Les silences habités de Josh, ainsi, sonnent comme ceux d’une entité close, ou, pour paraphraser Levinas (encore lui), d’une monade sans portes ni fenêtres, livrée tout entière à la charge incommunicable de son existence — son énigme, son secret. Une fois posé le geste qui infléchit leur vie, les trois personnages de Reichardt en endossent seuls la responsabilité ; Night Moves donne alors à voir avec une limpidité sans pareille ce qu’il suggérait déjà, du reste, dans son premier versant : l’infinie complexité des rapports interpersonnels. En effet, en se posant en éveilleurs de consciences ( People are gonna start thinking anyway — they have to ), Josh, Dena et Harmon procèdent indirectement à un partage de la communauté, à une scission péremptoire distinguant ceux qui prétendent savoir ce qui est bon pour tous, des autres, les ignorants, voués à l’erreur. Pétri d’orgueil, leur geste, fût-il commis au nom de valeurs décrétées universalistes, ne réunit personne, pas même eux ; bien plutôt, il les laisse désemparés, en proie au doute, à la paranoïa même : le trio se délite bientôt, ravagé par la suspicion mutuelle et l’incertitude.
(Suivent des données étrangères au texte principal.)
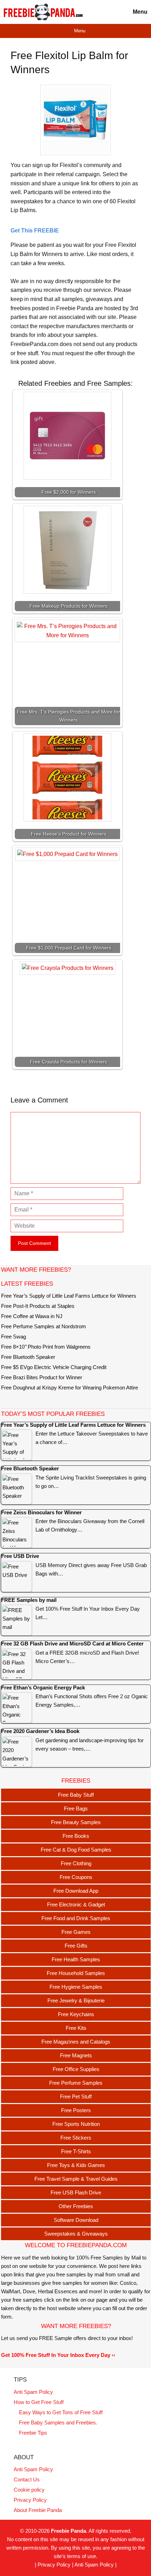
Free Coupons (76, 1877)
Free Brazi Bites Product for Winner (41, 1377)
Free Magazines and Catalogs (75, 2042)
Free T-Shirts (76, 2151)
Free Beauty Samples (76, 1822)
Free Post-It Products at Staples (37, 1306)
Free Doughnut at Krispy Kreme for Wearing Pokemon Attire (69, 1388)
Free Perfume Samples (76, 2083)
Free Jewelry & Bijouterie (76, 2000)
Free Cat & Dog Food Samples (76, 1850)
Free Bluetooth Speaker (28, 1357)
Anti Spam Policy (33, 2392)
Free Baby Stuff (76, 1795)
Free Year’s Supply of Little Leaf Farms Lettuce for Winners (68, 1296)
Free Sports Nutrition (76, 2124)
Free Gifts (76, 1946)
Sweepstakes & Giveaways (76, 2234)
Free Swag (13, 1337)
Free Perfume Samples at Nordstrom (43, 1326)
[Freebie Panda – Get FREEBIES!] (43, 12)
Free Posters (76, 2110)
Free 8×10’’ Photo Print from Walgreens (46, 1347)
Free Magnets (76, 2055)
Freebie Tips (33, 2433)
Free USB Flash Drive (76, 2192)
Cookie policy (29, 2490)
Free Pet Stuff (76, 2096)
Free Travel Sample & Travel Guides (76, 2179)
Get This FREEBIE (35, 231)
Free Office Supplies (76, 2069)
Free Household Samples (76, 1973)
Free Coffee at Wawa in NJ (32, 1316)
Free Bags (76, 1808)
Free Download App (75, 1891)
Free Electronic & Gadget (76, 1904)
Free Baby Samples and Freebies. (58, 2422)
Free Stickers (75, 2138)
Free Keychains (76, 2014)
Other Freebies (76, 2206)
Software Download (76, 2220)
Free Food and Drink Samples (75, 1918)
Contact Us (27, 2479)
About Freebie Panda (38, 2510)
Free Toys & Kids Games (76, 2165)
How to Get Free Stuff (39, 2402)
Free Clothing (76, 1863)
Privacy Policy (30, 2500)
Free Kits (76, 2028)
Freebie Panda (68, 2531)
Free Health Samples (76, 1959)
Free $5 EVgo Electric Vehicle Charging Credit (53, 1367)
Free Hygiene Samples (76, 1987)
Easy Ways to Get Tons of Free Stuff (61, 2412)
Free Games (76, 1932)
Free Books (76, 1836)
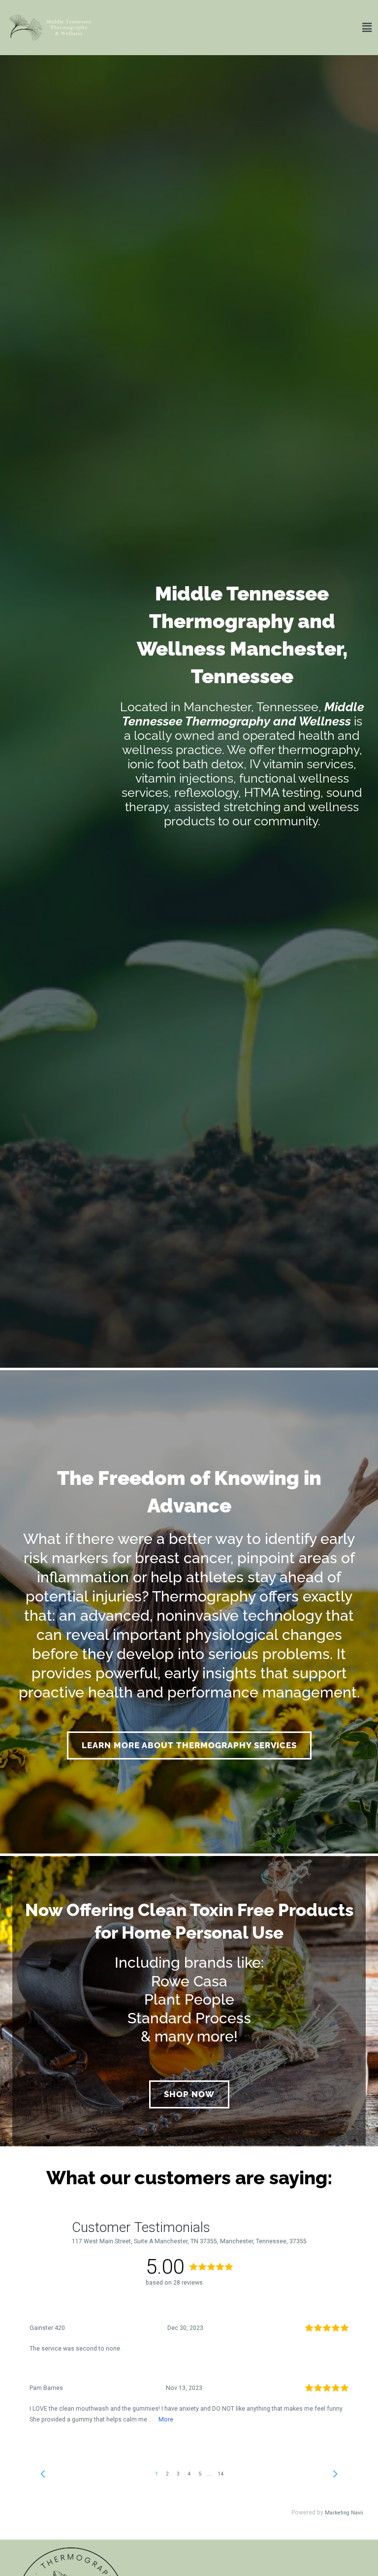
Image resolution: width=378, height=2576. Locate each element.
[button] (239, 27)
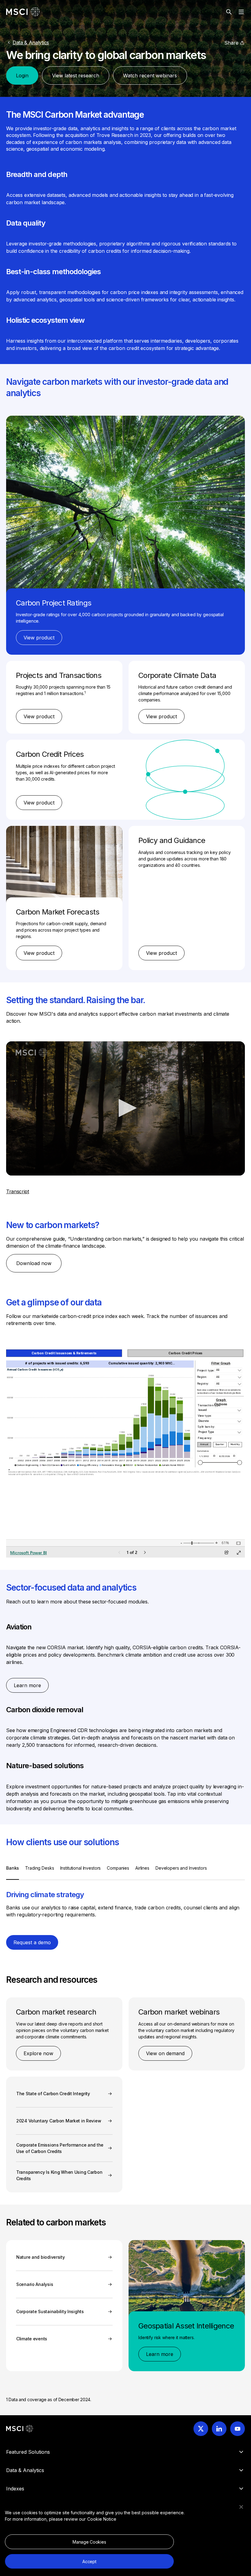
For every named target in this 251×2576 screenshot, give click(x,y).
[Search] (229, 12)
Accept (89, 2561)
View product (39, 638)
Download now (33, 1263)
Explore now (38, 2053)
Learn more (27, 1685)
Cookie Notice (101, 2519)
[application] (125, 1108)
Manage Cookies (89, 2542)
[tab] (12, 1872)
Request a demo (32, 1942)
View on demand (165, 2053)
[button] (125, 1108)
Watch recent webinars (150, 75)
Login (22, 75)
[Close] (241, 2507)
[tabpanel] (125, 1901)
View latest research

Certes, par la mise à nu qu’implique la radicalité de leur acte (malgré sa nature clandestine), les trois activistes font preuve d’une forme de courage ; mais leur stupeur face aux conséquences de leur geste, tout en dénotant un certain amateurisme, traduit surtout leur confrontation inattendue à ce qu’Hannah Arendt appelait la fragilité des affaires humaines : quiconque agit doit dans le même temps se résoudre à subir, c’est-à-dire à porter le poids du processus immaîtrisable et virtuellement infini qu’il a suscité — car toute action comporte sa part d’imprévisibilité et d’irréversibilité. Josh, Dena et Harmon se heurtent à cette évidence ainsi qu’à une vérité plus profonde encore : nul n’agit conformément à un noyau identitaire consistant et stratifié, qu’il s’agirait de consolider par des faits et gestes entrant en adéquation avec ce donné préalable.
Au contraire, la notion d’identité personnelle relève de la fiction et du récit de soi (autrement dit : de l’illusion rétrospective), et, si ego il y a, il est à chercher dans la cohérence toute subjective du parcours de vie que chacun bricole — plus ou moins consciemment, et à partir des ressources à sa portée, qu’elles soient maigres ou abondantes. Une autre angoisse imprègne ainsi les images de Night Moves : la gravité du film, sa tension constante donnent voix au trouble muet de ses protagonistes, Josh surtout, qui peu à peu découvrent, épouvantés, qu’il n’y a en eux rien d’avéré. En s’effondrant, l’édifice branlant de convictions et de certitudes intimes auquel ils voulaient faire correspondre leur geste révèle sa nature illusoire ; frappés de vertige, les voici livrés à la nuit — non celle, accueillante à laquelle Novalis dédiait ses Hymnes , mais la nuit blanchotienne, l’ autre nuit : éclipse de l’entendement, effroyable liberté qui ouvre au délire, à la folie ; retournement du dedans en dehors ; évidence aveuglante du néant, mais d’un néant actif, presque grouillant. Si rien ne s’expose dans le film de Reichardt, c’est au final qu’il n’y a rien à exposer — s’exprime alors l’essentiel : la part nocturne de l’individu . Ici, en effet, comme le laisse entendre le titre, seule la nuit remue — et les manœuvres qu’exécutent dans l’obscurité Josh, Dena et Harmon les portent déjà au-devant de l’effroi primal, celui qui naît face au vide intérieur.